---------- EXCERPTED DATA ----------

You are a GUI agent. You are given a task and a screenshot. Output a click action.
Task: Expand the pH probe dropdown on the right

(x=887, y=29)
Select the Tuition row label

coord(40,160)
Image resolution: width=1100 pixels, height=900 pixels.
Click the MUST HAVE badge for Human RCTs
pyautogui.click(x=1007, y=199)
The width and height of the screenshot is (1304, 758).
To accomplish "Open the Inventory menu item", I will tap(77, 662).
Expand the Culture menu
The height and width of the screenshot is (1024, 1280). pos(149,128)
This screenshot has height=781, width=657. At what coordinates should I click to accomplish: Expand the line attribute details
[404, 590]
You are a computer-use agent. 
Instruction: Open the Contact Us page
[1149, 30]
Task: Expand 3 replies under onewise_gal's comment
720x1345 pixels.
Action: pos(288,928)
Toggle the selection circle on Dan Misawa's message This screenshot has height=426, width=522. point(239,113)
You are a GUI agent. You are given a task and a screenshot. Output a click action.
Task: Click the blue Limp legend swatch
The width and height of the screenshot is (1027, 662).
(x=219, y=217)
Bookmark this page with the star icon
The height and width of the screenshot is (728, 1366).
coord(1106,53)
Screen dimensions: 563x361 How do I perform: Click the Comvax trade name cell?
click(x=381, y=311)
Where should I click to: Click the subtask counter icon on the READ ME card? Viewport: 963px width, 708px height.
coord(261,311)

----------

§ **WORK INSTRUCTIONS**
Please repeat the lines above exactly, beginning with the line that contains "Screen dimensions: 563x361" and ending with the final one.

§ **SOLVED EXERCISE**
Screen dimensions: 563x361 How do I perform: Click the Comvax trade name cell?
click(x=381, y=311)
Where should I click to: Click the subtask counter icon on the READ ME card? Viewport: 963px width, 708px height.
coord(261,311)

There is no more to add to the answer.